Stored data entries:

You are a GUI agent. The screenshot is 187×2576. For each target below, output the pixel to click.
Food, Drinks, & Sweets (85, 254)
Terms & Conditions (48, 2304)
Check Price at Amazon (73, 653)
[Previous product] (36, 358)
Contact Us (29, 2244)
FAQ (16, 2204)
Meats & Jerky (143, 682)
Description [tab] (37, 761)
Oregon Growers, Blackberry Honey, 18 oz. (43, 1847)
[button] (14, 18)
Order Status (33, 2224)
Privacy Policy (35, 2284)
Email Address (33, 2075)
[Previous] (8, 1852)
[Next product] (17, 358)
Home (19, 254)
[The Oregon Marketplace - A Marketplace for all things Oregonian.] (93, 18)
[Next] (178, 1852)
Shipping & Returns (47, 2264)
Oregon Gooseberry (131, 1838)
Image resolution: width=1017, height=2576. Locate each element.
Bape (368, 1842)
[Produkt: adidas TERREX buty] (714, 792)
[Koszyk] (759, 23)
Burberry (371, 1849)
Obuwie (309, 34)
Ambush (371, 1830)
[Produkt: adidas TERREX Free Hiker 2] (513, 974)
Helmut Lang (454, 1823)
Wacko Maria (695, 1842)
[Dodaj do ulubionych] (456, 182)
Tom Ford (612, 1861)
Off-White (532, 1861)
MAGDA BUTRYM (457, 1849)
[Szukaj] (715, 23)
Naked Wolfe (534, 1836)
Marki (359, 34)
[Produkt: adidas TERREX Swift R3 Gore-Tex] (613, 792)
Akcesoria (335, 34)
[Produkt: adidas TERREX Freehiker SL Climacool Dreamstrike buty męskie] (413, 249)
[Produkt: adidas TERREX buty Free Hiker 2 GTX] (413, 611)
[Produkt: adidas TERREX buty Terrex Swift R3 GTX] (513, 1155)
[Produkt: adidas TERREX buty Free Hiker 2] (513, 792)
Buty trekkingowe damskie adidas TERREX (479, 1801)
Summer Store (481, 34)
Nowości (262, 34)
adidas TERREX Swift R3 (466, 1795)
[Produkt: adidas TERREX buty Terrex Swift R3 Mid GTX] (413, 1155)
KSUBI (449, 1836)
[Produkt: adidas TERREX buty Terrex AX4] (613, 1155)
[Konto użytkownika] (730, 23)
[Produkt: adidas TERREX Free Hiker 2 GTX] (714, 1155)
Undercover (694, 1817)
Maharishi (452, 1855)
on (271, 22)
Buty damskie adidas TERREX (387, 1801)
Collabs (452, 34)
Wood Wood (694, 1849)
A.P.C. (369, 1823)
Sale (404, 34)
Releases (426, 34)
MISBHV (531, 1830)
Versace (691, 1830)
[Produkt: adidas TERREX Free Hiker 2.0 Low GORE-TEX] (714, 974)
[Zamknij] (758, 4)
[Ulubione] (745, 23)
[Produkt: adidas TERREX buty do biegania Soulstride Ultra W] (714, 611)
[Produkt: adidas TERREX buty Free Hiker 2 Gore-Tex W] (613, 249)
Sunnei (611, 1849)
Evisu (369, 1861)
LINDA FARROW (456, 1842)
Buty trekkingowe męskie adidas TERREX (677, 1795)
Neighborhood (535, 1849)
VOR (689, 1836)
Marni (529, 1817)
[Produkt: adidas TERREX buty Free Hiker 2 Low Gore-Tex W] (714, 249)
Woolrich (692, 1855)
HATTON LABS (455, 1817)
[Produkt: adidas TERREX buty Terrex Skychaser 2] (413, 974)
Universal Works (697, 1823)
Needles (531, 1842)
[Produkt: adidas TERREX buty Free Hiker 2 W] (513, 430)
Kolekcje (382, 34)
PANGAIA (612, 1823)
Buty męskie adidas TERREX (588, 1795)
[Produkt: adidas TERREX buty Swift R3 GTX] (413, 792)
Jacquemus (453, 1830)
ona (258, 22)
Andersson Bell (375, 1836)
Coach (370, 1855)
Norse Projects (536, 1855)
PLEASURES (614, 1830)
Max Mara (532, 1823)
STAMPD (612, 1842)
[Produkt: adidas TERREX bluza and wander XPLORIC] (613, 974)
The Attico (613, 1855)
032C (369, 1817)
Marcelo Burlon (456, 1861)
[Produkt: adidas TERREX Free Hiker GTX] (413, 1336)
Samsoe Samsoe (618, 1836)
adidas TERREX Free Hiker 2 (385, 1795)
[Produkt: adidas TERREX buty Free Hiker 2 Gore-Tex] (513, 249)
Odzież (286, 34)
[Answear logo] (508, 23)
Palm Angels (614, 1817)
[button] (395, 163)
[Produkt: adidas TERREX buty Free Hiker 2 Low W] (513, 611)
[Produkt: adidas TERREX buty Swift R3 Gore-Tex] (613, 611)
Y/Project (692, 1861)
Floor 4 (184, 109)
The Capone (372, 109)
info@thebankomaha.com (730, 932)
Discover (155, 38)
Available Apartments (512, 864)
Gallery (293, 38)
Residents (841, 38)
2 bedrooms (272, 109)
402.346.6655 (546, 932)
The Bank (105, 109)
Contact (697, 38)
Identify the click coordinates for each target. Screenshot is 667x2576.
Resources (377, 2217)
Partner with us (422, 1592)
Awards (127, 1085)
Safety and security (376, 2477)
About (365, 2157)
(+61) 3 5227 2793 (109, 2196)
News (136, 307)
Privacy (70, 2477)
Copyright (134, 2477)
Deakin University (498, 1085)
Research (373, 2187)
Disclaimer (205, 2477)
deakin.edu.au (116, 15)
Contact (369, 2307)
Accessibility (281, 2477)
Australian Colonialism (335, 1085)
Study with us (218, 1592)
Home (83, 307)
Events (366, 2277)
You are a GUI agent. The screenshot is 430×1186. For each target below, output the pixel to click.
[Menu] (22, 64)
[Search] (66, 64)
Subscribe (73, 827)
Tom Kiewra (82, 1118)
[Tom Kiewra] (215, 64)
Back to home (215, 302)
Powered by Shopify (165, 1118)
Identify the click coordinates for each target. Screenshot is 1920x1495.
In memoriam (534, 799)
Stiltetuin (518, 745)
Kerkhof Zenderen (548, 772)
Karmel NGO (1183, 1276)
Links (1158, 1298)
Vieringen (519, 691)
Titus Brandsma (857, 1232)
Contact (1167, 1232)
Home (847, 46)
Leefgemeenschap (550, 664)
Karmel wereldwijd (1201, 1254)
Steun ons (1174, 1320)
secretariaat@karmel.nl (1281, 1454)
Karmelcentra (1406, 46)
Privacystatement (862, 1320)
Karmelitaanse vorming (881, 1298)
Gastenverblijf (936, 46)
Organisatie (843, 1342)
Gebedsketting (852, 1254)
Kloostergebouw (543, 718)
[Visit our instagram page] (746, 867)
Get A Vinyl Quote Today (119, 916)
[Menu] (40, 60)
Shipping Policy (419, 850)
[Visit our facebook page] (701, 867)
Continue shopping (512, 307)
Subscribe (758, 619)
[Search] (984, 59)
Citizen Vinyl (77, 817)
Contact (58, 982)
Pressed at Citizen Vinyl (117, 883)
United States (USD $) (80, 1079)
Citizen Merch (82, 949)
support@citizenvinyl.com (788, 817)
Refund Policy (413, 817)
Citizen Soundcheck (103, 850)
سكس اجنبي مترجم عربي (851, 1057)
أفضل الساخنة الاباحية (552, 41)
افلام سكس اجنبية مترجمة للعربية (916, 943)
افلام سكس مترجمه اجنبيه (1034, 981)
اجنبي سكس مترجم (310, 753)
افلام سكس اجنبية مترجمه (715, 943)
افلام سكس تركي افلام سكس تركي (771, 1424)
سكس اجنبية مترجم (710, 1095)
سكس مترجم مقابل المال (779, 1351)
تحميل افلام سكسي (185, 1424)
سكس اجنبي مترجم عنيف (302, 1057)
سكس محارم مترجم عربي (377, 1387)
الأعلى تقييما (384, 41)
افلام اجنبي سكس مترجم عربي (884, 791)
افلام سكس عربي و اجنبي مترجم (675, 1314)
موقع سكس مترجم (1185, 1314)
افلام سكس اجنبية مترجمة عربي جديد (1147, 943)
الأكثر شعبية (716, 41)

- The problem -
Output the line containing "سكس محارم مترجم عربي (377, 1387)" and all lines after it to the end of the records, exactly as given.

- Output below -
سكس محارم مترجم عربي (377, 1387)
الأعلى تقييما (384, 41)
افلام اجنبي سكس مترجم عربي (884, 791)
افلام سكس عربي و اجنبي مترجم (675, 1314)
موقع سكس مترجم (1185, 1314)
افلام سكس اجنبية مترجمة عربي جديد (1147, 943)
الأكثر شعبية (716, 41)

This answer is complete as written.